┌─ Provided passage

Chemical and physical data
- Formula: C_{11}H_{11}N_{3}O_{2}S
- Molar mass: 249.29 g·mol^{−1}
- 3D model (JSmol): Interactive image;
- Melting point: 191 to 193 °C (376 to 379 °F)
- SMILES O=S(=O)(Nc1ncccc1)c2ccc(N)cc2;
- InChI InChI=1S/C11H11N3O2S/c12-9-4-6-10(7-5-9)17(15,16)14-11-3-1-2-8-13-11/h1-8H,12H2,(H,13,14); Key:GECHUMIMRBOMGK-UHFFFAOYSA-N;

= Sulfapyridine =

Chemical compound

Sulfapyridine (INN; also known as sulphapyridine) is a sulfanilamide antibacterial medication. At one time, it was commonly referred to as M&B 693. Sulfapyridine is no longer prescribed for treatment of infections in humans. However, it may be used to treat linear IgA disease and has use in veterinary medicine. It is a good antibacterial drug, but its water solubility is very pH dependent. Thus there is a risk of crystallization within the bladder or urethra, which could lead to pain or blockage. As with other sulfonamides, there is a significant risk of agranulocytosis, and this, rather than the development of resistance by bacteria, is the main reason for its decline in use.

==History==

Sulfapyridine was one of the first generation of sulfonamide antibiotics. It was first synthesised by chemist Montague Phillips, working under director of research Arthur Ewins at the British firm May & Baker Ltd, Dagenham on 2 November 1937. This sample was recorded in their test log as T693.

Animal testing was conducted by clinical pathologist Lionel Whitby at the Bland-Sutton Institute of Pathology, Middlesex Hospital in London under the designation M&B 693. Whitby discovered the antibacterial properties of sulfapyridine against pneumococci and a range of other bacteria in mice.

Clinical trials were conducted between March and June 1938 at Dudley Road Hospital, Birmingham by doctors G. Mary Evans and Wilfrid Gaisford. These trials demonstrated a 70% reduction in mortality in 100 patients with lobar pneumonia.

└─

* **Task A**:
Answer from the sulfapyridine text:
(i) What melting point range is given for sulfapyridine?
(ii) Which chemist first synthesized it?
(iii) By what percentage did the 1938 clinical trials reduce mortality?
* **Task B**: Continue the sulfapyridine text after its last sentence.
The records have nothing to do with the sulfapyridine text.

┌─ Dataset records

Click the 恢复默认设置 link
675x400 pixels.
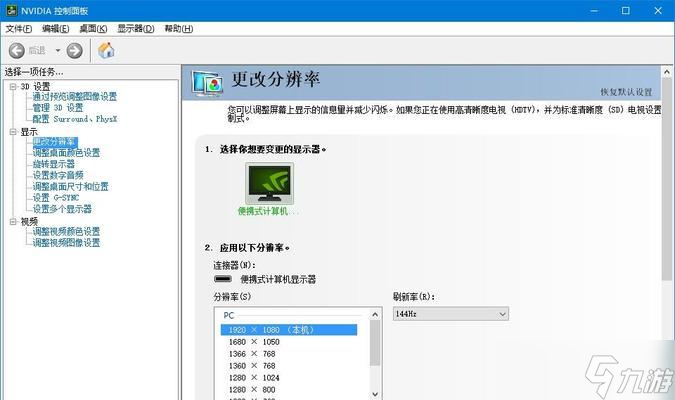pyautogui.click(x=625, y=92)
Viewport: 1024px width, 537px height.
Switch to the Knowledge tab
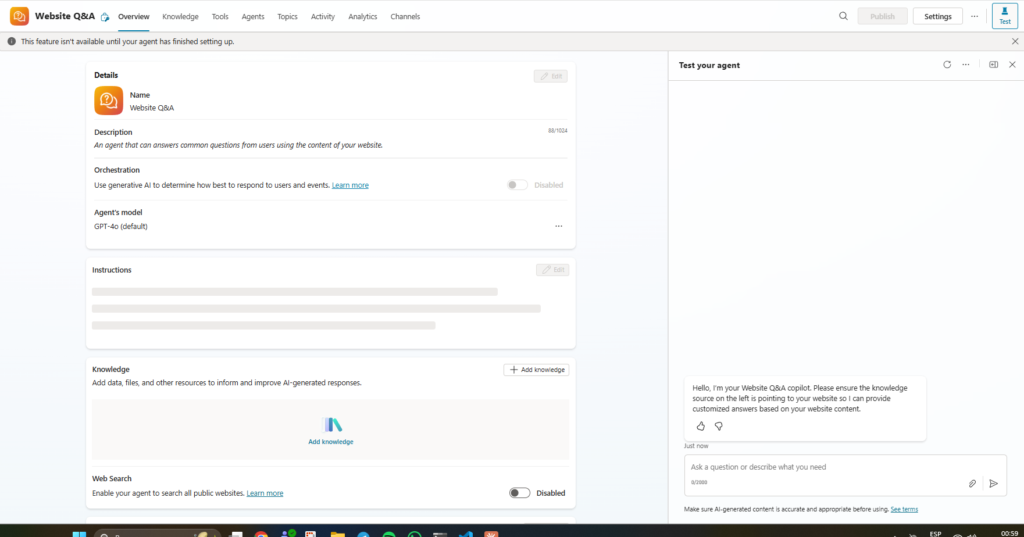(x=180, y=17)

└─

* **Written answer A**:
(i) 191 to 193 °C (376 to 379 °F)
(ii) Montague Phillips
(iii) 70%

* **Written answer B**:
May & Baker began marketing sulphapyridine in the UK under the trade name Dagenan in October 1938.

During the aftermath to the disastrous convoy SC7, in October 1940, Surgeon-Lieutenant John Robertson, RN, of HMS Leith, saved the life of Commodore Lachlan MacKinnon, from the torpedoed Assyrian, who had developed pneumonia, by giving him M&B 693, despite Robertson never having used it before and not knowing the required dosage.

M&B 693 was successfully used to treat Winston Churchill's bacterial pneumonia.

The same source records that in 1944 M&B 693 also saved Nero, the Royal Circus lion, from pneumonia.

It could either be taken in tablet form or the powder could be placed in wounds. It was used so widely during the Second World War that May & Baker had difficulty keeping up with demand. It was later largely superseded by penicillin and other sulfonamides.

Sulfapyridine may still be prescribed for Dermatitis herpetiformis, also known as Duhring's disease.

As of December 1990, the drug is no longer marketed.

==Related medications==
The drug sulfasalazine is structurally one molecule of mesalamine linked to one molecule of sulfapyridine with an azo chemical linker.